**DATA TO PROCESS**.
▽

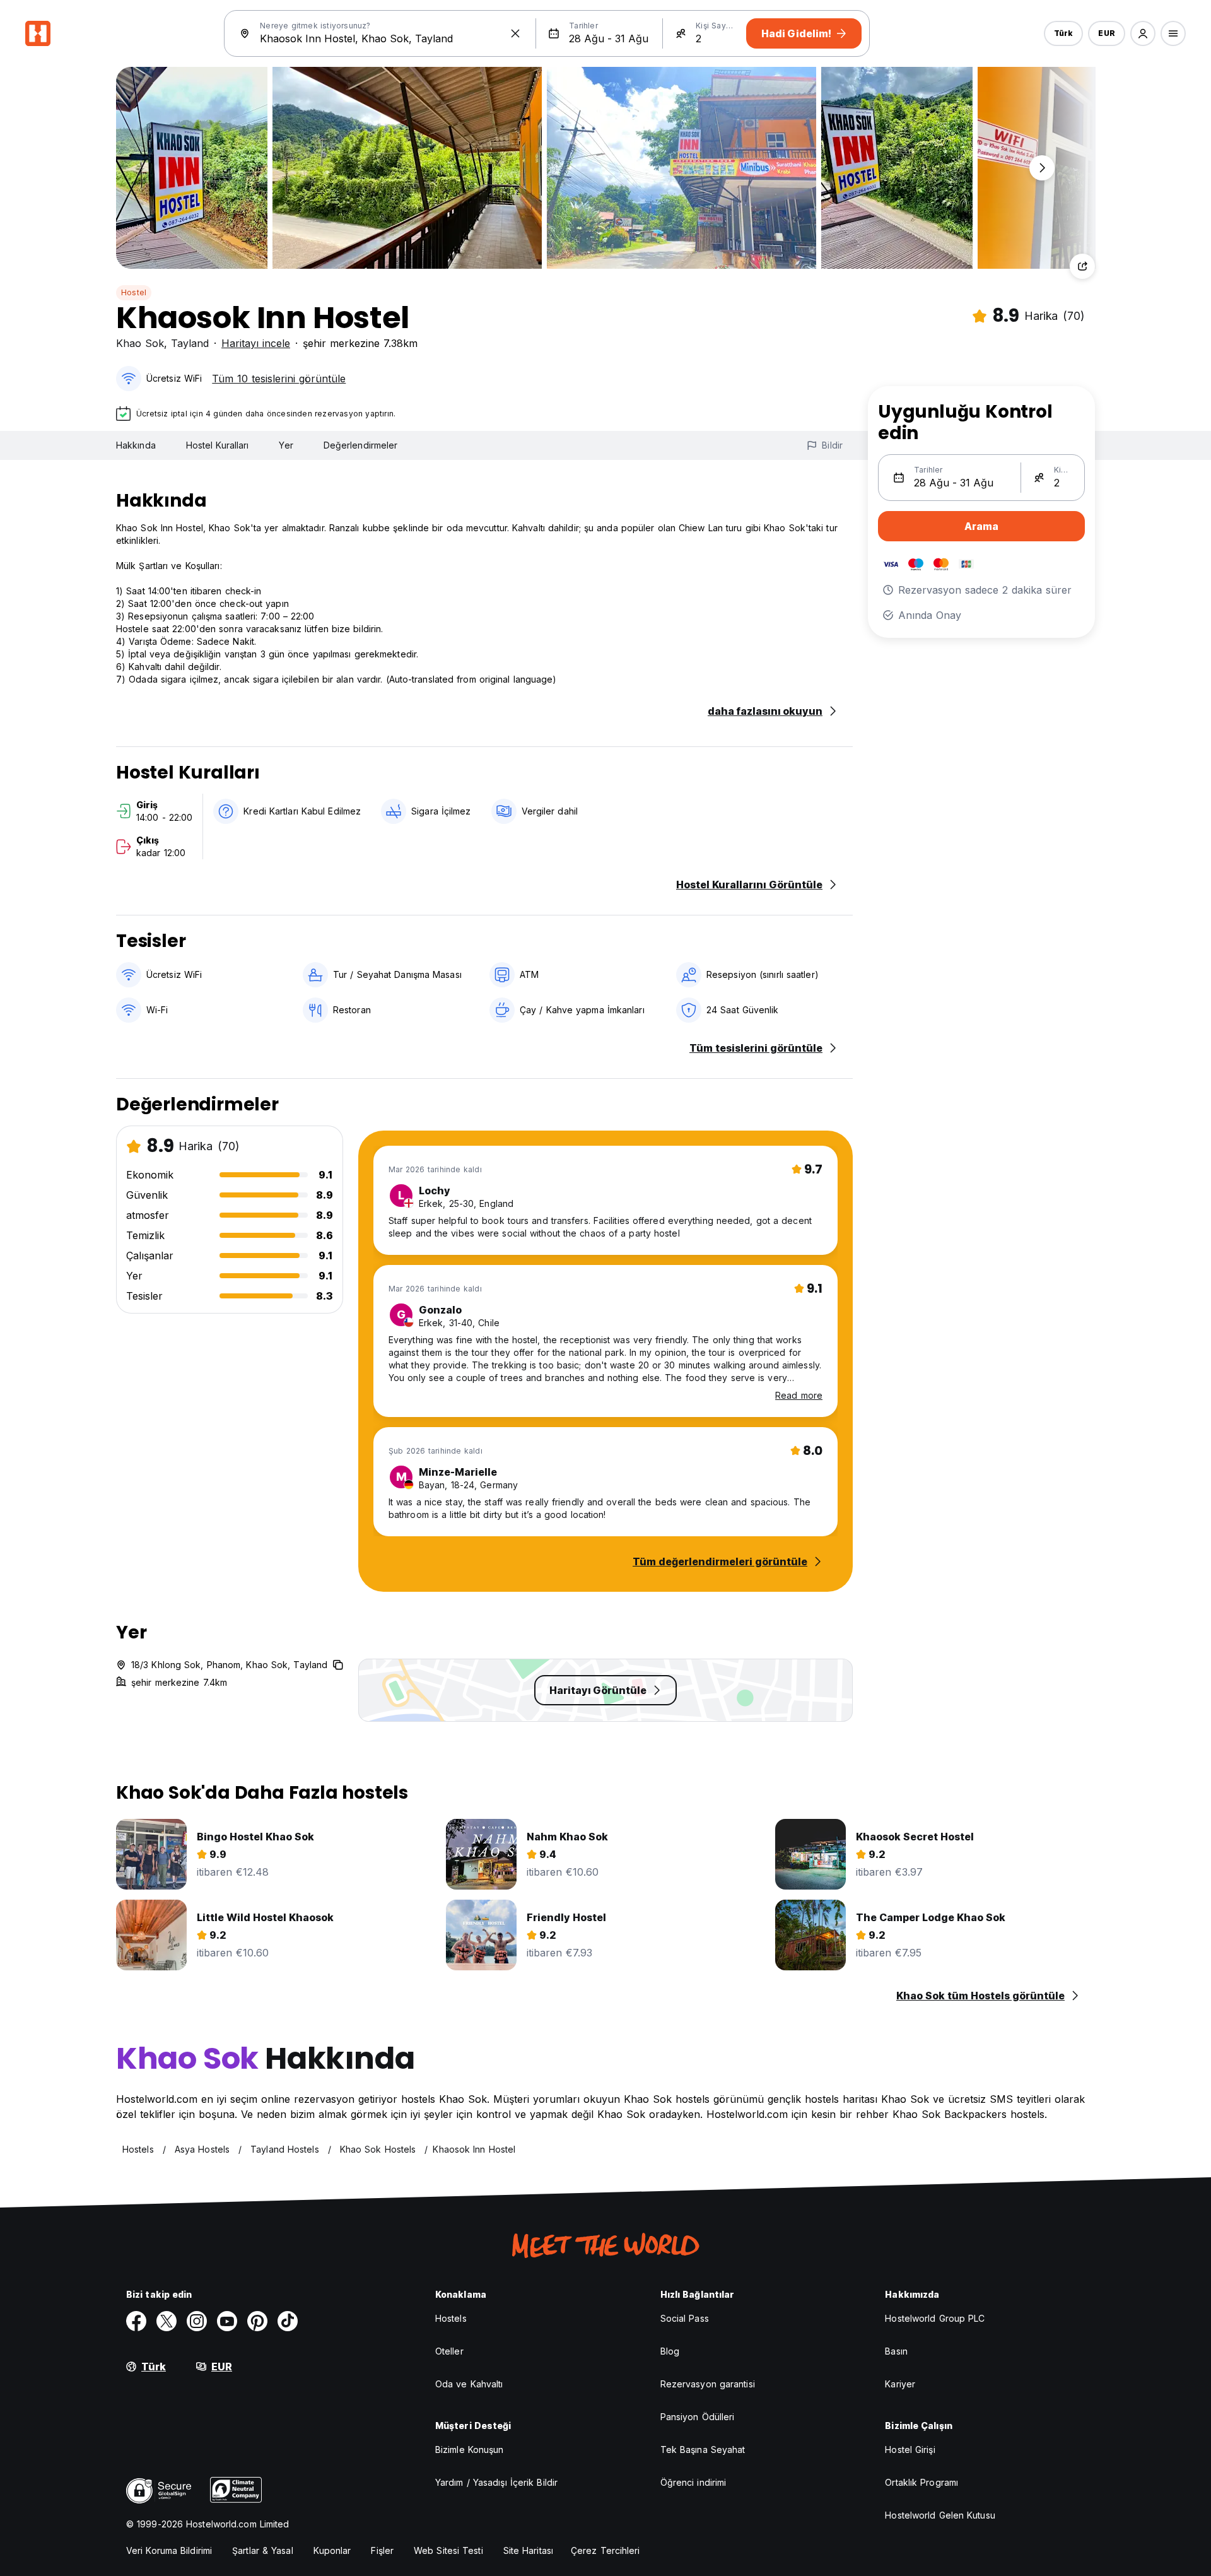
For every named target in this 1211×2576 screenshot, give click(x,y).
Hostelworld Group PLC (935, 2318)
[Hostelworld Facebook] (136, 2321)
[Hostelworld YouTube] (227, 2321)
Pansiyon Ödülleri (697, 2416)
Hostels (451, 2318)
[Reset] (515, 33)
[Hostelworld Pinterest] (257, 2321)
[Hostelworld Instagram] (197, 2321)
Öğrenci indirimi (693, 2482)
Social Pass (684, 2318)
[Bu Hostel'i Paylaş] (1082, 266)
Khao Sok (140, 343)
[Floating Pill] (1042, 167)
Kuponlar (332, 2550)
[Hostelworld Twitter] (166, 2321)
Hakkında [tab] (136, 445)
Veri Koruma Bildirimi (169, 2550)
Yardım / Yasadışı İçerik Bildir (496, 2482)
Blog (669, 2351)
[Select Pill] (1142, 33)
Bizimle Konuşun (469, 2449)
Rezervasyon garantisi (707, 2384)
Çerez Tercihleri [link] (605, 2550)
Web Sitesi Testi (448, 2550)
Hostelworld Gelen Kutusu (940, 2515)
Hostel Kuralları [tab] (217, 445)
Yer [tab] (286, 445)
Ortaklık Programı (921, 2482)
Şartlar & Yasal (262, 2550)
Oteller (449, 2351)
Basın (896, 2351)
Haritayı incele (255, 343)
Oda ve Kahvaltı (469, 2384)
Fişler (382, 2550)
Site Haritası (528, 2550)
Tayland (190, 343)
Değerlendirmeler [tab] (361, 445)
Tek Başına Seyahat (703, 2449)
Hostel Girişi (910, 2449)
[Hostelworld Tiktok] (288, 2321)
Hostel (133, 292)
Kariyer (900, 2384)
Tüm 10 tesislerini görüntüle (279, 378)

△

Find where the line with "Khao Sok (140, 343)" sits in the material above, then copy exactly from it through the line with "Çerez Tercihleri [link] (605, 2550)". Add no other line.

**THE ANSWER**.
Khao Sok (140, 343)
[Floating Pill] (1042, 167)
Kuponlar (332, 2550)
[Hostelworld Twitter] (166, 2321)
Hakkında [tab] (136, 445)
Veri Koruma Bildirimi (169, 2550)
Yardım / Yasadışı İçerik Bildir (496, 2482)
Blog (669, 2351)
[Select Pill] (1142, 33)
Bizimle Konuşun (469, 2449)
Rezervasyon garantisi (707, 2384)
Çerez Tercihleri [link] (605, 2550)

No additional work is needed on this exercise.